* The problem
Restate word for word the line containing "The width and height of the screenshot is (810, 576)." and each line that follows it, through the last line below, and nothing else.

Stored entries
--
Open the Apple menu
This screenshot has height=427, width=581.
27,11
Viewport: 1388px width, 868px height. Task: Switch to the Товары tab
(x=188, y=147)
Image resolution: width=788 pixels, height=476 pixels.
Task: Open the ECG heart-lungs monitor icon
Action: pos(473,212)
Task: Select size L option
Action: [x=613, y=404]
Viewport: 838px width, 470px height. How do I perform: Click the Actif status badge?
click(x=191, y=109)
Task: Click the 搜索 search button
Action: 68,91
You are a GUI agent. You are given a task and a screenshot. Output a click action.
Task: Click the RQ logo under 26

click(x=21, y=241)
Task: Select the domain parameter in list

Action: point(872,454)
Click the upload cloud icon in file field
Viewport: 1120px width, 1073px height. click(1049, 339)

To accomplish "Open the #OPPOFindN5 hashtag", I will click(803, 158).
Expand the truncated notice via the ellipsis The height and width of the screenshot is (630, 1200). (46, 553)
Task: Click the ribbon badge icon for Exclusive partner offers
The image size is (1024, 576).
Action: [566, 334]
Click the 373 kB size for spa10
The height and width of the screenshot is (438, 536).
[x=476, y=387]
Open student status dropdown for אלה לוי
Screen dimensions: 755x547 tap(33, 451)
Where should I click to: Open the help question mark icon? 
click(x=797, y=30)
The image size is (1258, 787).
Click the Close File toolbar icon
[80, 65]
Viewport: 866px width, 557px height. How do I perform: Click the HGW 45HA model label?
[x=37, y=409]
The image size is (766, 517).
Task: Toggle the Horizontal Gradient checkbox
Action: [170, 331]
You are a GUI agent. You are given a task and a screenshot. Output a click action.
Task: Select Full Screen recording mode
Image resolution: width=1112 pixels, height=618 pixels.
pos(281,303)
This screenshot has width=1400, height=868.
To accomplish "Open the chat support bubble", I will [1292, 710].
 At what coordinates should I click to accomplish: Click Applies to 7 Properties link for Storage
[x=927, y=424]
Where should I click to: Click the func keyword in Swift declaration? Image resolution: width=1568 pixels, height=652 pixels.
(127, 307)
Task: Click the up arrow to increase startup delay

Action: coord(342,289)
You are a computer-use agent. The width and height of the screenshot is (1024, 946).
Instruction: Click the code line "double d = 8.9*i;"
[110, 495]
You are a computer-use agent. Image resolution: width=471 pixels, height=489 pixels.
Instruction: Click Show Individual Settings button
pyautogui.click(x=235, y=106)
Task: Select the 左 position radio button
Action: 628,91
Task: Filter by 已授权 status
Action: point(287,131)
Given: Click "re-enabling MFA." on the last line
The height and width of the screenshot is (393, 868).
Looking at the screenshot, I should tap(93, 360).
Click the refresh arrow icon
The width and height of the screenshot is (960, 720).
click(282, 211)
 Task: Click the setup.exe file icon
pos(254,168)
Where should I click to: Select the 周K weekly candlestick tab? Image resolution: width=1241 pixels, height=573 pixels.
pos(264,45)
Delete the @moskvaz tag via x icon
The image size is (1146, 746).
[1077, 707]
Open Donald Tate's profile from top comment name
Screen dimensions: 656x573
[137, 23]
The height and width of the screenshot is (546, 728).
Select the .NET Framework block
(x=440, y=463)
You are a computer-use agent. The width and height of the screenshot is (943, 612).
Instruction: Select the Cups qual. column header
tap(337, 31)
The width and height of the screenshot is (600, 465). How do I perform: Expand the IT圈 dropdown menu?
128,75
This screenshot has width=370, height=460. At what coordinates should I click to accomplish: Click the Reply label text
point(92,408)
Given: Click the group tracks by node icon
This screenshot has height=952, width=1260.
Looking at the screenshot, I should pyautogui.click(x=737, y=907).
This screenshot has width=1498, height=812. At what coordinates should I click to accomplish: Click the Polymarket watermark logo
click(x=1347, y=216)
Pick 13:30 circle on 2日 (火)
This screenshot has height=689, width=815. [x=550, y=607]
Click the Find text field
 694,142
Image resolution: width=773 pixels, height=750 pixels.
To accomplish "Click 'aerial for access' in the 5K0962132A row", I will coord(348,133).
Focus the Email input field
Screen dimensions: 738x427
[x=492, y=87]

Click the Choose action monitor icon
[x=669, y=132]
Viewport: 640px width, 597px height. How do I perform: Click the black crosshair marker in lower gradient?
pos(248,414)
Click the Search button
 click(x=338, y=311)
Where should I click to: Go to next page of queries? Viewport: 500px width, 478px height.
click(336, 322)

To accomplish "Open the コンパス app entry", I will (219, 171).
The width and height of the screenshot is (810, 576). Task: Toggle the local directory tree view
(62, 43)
--
* Task output
The width and height of the screenshot is (810, 576). Task: Toggle the local directory tree view
(62, 43)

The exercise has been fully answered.